╭──

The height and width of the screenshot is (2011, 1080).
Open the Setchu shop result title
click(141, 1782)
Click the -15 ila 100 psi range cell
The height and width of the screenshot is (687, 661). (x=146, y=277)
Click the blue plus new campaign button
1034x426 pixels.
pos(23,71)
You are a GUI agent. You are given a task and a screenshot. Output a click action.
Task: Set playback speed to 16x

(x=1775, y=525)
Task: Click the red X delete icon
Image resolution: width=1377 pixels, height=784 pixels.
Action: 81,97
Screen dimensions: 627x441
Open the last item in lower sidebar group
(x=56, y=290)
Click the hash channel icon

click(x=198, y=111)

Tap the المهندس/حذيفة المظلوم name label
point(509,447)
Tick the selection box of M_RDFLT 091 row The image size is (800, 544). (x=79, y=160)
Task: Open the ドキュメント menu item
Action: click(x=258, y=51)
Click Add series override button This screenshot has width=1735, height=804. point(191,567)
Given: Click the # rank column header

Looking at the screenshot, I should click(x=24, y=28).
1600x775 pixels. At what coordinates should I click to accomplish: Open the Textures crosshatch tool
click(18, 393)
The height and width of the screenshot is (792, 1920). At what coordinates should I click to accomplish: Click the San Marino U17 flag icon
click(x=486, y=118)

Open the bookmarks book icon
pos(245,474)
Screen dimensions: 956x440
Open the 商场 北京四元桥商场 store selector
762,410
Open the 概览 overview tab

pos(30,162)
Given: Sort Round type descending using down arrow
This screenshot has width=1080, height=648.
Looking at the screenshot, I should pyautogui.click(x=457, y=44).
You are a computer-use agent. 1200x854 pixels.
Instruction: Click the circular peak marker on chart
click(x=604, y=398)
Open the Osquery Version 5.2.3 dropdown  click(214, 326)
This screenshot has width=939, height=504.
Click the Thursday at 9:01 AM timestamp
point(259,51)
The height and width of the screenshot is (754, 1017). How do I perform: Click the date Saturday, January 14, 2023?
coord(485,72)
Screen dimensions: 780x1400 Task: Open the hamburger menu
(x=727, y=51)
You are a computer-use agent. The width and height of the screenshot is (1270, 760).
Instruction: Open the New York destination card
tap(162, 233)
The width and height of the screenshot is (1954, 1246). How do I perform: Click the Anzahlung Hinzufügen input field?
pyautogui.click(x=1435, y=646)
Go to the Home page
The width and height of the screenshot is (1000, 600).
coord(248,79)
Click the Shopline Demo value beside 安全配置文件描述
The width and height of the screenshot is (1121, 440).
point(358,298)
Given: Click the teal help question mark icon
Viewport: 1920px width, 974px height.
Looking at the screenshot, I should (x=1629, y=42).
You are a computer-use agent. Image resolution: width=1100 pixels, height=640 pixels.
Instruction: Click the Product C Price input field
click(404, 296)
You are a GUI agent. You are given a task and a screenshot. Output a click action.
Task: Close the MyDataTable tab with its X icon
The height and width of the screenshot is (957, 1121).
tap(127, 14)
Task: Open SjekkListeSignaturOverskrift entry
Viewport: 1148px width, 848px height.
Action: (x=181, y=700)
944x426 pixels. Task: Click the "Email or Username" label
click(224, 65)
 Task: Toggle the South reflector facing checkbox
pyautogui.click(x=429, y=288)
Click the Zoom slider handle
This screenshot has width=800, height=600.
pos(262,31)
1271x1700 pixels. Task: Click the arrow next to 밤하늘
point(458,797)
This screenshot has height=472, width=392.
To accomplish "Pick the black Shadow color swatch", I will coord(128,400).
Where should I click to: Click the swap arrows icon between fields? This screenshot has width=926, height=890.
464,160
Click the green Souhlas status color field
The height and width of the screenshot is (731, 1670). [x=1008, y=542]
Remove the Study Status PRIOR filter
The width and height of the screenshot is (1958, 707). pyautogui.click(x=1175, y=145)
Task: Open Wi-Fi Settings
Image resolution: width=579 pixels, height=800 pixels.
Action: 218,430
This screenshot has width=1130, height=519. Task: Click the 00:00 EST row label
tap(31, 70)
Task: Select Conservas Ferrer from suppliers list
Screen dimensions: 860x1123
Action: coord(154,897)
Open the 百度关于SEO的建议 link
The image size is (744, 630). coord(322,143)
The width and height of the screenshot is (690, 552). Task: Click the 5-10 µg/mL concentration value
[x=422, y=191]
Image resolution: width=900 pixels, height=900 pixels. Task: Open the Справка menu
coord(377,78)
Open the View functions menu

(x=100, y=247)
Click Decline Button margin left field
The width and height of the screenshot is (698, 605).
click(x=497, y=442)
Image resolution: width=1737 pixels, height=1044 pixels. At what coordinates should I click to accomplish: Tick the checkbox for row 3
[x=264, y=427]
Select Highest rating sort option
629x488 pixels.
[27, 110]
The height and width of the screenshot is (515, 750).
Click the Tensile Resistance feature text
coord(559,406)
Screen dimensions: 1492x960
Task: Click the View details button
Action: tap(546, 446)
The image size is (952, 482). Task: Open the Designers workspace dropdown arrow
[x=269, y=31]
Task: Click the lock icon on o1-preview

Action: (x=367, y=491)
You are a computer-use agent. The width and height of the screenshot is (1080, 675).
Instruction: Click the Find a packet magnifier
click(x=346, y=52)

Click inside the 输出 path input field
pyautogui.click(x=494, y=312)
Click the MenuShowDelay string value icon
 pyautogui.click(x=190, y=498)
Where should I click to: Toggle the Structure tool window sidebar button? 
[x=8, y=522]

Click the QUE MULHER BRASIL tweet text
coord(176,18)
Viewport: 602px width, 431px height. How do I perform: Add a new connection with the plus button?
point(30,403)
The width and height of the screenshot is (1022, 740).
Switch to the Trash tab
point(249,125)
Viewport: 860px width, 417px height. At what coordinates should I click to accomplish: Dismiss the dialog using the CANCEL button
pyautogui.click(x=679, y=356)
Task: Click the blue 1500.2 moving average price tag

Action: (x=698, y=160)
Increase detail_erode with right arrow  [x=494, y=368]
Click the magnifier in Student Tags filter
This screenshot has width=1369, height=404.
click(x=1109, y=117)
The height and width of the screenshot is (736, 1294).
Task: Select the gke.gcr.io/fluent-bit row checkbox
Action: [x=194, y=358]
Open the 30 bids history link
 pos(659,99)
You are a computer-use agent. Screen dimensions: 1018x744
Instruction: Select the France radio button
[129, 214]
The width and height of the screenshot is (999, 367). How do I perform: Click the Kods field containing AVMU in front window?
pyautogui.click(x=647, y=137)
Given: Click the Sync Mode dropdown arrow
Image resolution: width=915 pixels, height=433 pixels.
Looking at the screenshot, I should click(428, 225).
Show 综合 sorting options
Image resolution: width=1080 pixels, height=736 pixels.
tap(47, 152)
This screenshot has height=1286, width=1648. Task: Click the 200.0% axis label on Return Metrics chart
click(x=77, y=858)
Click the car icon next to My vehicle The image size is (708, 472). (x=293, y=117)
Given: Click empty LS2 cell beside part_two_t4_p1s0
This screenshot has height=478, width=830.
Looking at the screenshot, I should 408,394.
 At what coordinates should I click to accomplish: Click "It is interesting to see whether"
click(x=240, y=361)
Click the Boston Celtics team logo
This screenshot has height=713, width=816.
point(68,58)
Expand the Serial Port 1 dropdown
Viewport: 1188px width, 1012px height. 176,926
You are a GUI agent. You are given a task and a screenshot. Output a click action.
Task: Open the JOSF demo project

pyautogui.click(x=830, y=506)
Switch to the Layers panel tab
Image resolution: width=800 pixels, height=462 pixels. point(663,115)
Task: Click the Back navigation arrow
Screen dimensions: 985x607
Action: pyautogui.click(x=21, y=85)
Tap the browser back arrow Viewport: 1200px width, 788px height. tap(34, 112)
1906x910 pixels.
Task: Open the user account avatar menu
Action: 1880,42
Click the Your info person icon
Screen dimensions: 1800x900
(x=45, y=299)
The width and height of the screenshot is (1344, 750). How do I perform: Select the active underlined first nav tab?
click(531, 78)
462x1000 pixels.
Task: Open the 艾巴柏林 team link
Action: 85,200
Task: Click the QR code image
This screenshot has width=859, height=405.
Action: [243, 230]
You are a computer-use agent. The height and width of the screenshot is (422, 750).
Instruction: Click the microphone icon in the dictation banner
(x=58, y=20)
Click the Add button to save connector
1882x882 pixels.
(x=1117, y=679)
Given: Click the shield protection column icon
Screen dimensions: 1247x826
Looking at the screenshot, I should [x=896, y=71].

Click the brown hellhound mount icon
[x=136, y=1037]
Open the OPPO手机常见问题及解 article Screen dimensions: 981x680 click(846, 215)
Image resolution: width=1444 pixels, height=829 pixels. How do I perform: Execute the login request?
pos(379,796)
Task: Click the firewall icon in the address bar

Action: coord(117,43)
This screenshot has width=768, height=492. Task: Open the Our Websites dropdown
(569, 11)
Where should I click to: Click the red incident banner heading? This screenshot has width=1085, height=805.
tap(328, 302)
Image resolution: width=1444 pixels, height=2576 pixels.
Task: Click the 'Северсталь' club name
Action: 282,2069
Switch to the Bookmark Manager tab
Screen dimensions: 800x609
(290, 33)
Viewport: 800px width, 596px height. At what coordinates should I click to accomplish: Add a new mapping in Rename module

╰──

§ What the task requires
Report the lines above that contain "agent".

§ Task response
You are a GUI agent. You are given a task and a screenshot. Output a click action.
You are a computer-use agent. 1200x854 pixels.
You are a computer-use agent. The width and height of the screenshot is (1270, 760).
You are a computer-use agent. Image resolution: width=1100 pixels, height=640 pixels.
You are a GUI agent. You are given a task and a screenshot. Output a click action.
You are a computer-use agent. The width and height of the screenshot is (1080, 675).
You are a computer-use agent. Screen dimensions: 1018x744
You are a GUI agent. You are given a task and a screenshot. Output a click action.
You are a computer-use agent. The height and width of the screenshot is (422, 750).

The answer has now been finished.